The title for Blitz the Ambassador’s first album, Soul Rebel (2004), explains perfectly the message he is trying to convey to his listeners. Throughout Blitz’s album he calls himself a Soul Rebel because he stands up for what he believes is right through the lyrics of his songs.

Soul Rebel was a good album! Blitz raps in English through out the whole album and you can clearly understand what he is saying. For his first album Blitz’s lyrical content and the quality of his music was good and I’m anticipating for his other albums to be even better.

Blitz the Ambassador introduces his album with track 1 “Foundation”. He states that no matter what ethnicity or social class we belong to, we all have experienced the struggle and are all involved in it. He also gives thanks to all the people who have laid a foundation for us Americans.

One thing I noticed about Soul Rebel was that in the beginning of 5 out of 9 tracks, it opens up with an introduction to the song. On track 6, “Uhuru”, helicopters flying around with gun shot sounds and track 8, “Movement”, people clapping with a trumpet playing in the background. I respect Blitz for this approach to his music because it adds flavor to his album and it creates a distinction of his music from other Hip Hop artist.
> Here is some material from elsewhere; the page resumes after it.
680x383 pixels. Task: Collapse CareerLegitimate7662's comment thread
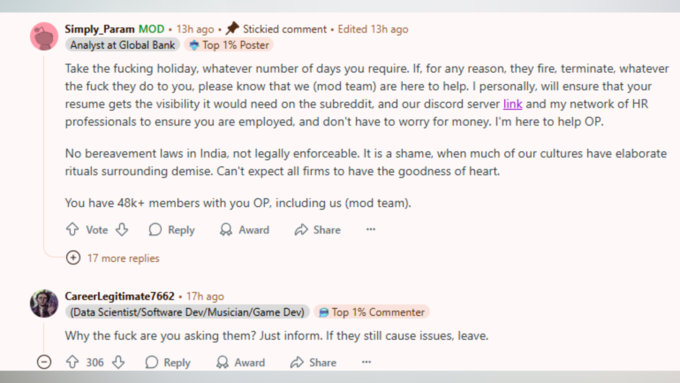point(44,362)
He does not talk about much about his immigration experience or immigration in general but he mainly covers social and political topics. One of my favorite songs “Self  Portrait”, goes into detail about Blitz’s childhood. The style of this song is mainly Hip Hop with a little bit of Jazz. He talks about his personal experience living in Ghana from birth to a young boy. In the 1980’s, Ghana’s military barge into his house and kill a man right in front of his mother who is pregnant with Blitz. This song shows a little bit of how dangerous some African militaries can be and how the government is reckless. A social topic Blitz talks about in his album is the misfortunes of the Black community. In track 5, “Black Market”, he speaks on the cocaine epidemic, non educated blacks, the percentage of blacks in jail, things blacks are doing to get famous and how Africans are slaves to the International Monetary Fund. He came to the conclusion that we African Americans are either breaking the black market by going to college, being successful, having a job etc or we are participating in the black statistics by drug dealing, not getting an education, degrading women etc. To solve this Blitz states “while your balling for separation, I say we got to unite”.

In the track titled “Uhuru”, Blitz the Ambassador represents Ghana in two ways. First, the song has a beat that illustrates the afrobeat style. It has a conga drum sound, trombone, an a man saying a chant. Secondly, Blitz says the colors of the Ghana flag and explains what each color means to him. “Red is for the blacks we set, gold is for the wealth and green is the goal for my health and black is for the gun on my shelf”. At the end of the song he says that the struggle aka Uhuru is worldwide, from Africa to America.

To end Blitz’s bold statements in Soul Rebel, he tells the African American community to go out and take a stand for what they believe is just and to join a movement.